Qual è la dimensione live che proponete per questo progetto?

 

 La resa che cerchiamo di proporre è abbastanza verosimile rispetto a quello che si ascolta su disco. Il quale è stato realizzato quasi in presa diretta, con due linee di chitarra senza sovraincisioni. Quindi il live non si discosta da ciò che è stato registrato. Certamente su disco hai la possibilità di stoppare e poi riprendere regolando l’uso dei pedali in maniera molto più scientifica e precisa. Oltretutto noi avevamo iniziato a lavorare a questo progetto con l’ottica di un live, non con l’idea di realizzare un disco. Non c’è quindi improvvisazione all’interno del live, poi è ovvio che alcuni suoni prodotti possano cambiare soprattutto per quanto riguarda l’effettistica. Semplicemente poiché a livello umano spostare una manopola 1 millimetro in più in un verso piuttosto che in un altro produce un suono diverso, una variazione, ma si riduce lì la cosa, poi cerchiamo di proporre tutto come è venuto su disco.

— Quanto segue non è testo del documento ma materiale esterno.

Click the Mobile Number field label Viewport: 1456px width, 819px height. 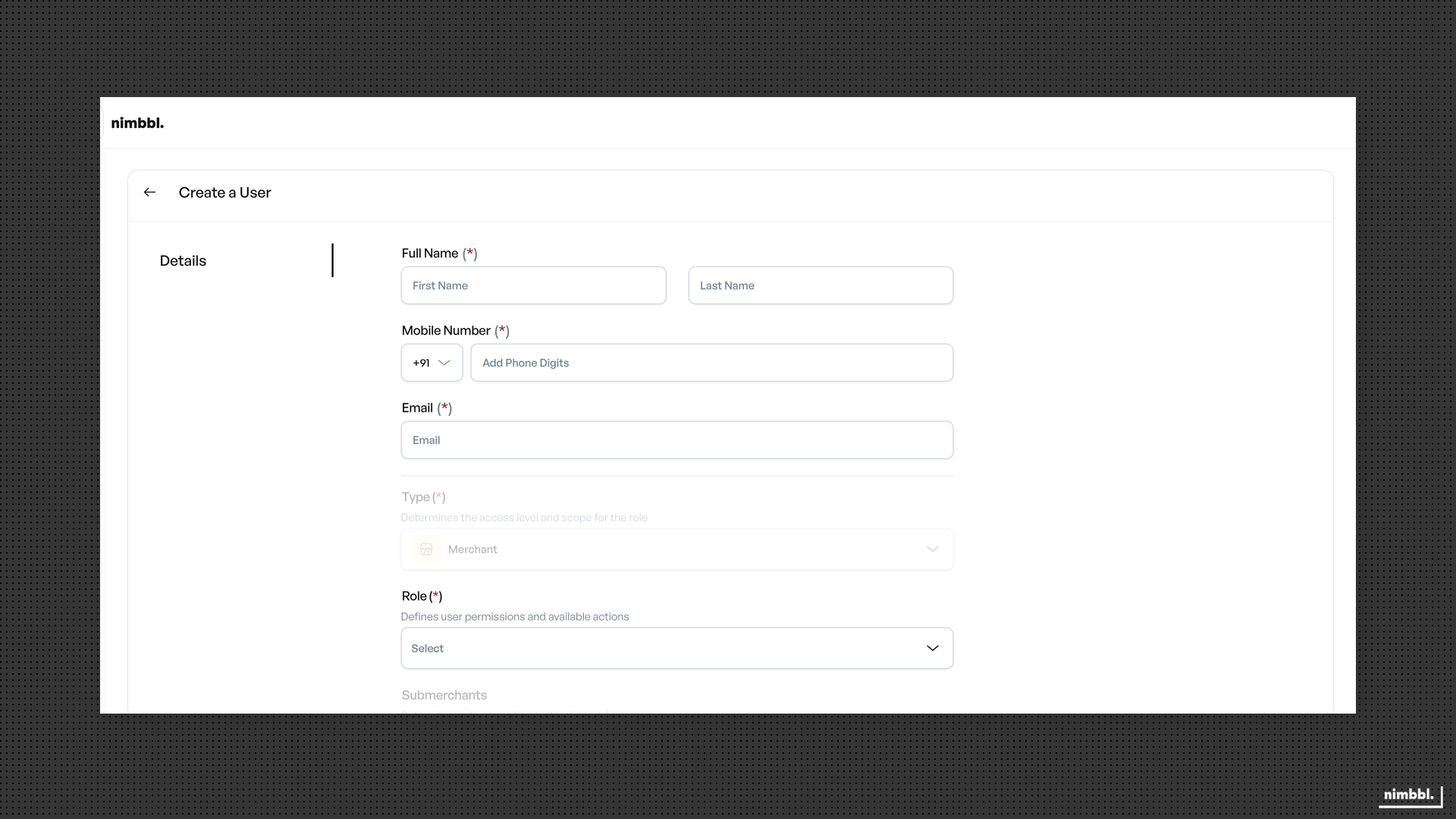(x=446, y=330)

Qual è la genesi del nome “A Bad Day” e come siete arrivati alla scelta della splendida foto che fa da copertina al disco?

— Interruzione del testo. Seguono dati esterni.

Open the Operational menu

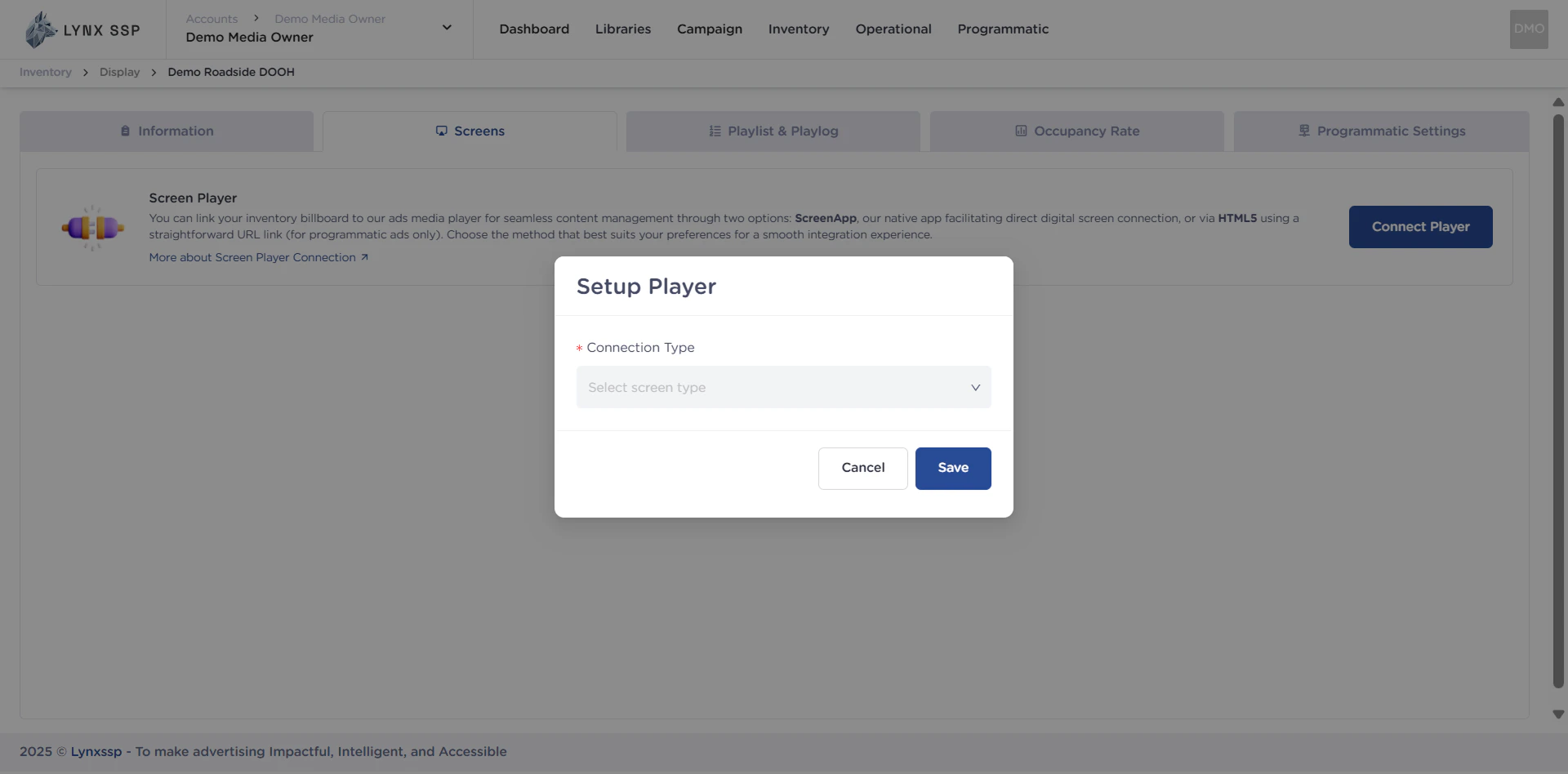click(x=893, y=29)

 Il nome A Bad Day credo sia nato su Whatsapp in una giornata iniziata male, era venuto fuori questo messaggio “A bad day” che mi è sembrato figo come nome. Aggiungici poi che entrambi non abbiamo una visione molto positiva della vita, specialmente io, direi quasi cinica e dunque ci è piaciuto. Volevo poi anche fuggire dall’idea di musica carina e piacevole e dare un’impronta più “stronza”, perché le mie origini vengono dal punk quindi questa cosa mi è rimasta nell’approccio.
Per quanto riguarda la copertina anche lì la scelta è avvenuta un po’ casualmente. Qualche anno fa mi imbattei sul web in scatti di animali realizzati tramite fototrappole e ne rimasi affascinato. Ne ricordo una principalmente con dei caprioli che saltavano, probabilmente spaventati dal rumore e dal flash di queste fototrappole. Sara aveva delle conoscenze al Museo di Storia Naturale di Ferrara e abbiamo chiesto loro se avessero delle foto di quel genere e se avessimo potuto utilizzarle per la copertina del disco. Loro gentilmente ci hanno mandato un sacco di fotografie, ed inizialmente la nostra scelta era caduta su uno sciacallo. Poi però siamo stati rapiti da questo bellissimo scatto, che è finito in copertina, di quelli che pensavo fossero due falchi ma poi, tramite un amico che fa birdwatching, mi è stato spiegato essere delle albanelle reali, che si librano in volo nel momento in cui viene scattata la fotografia. E mi sembra che in un qualche senso possa essere collegata con alcune delle atmosfere contenute nel disco.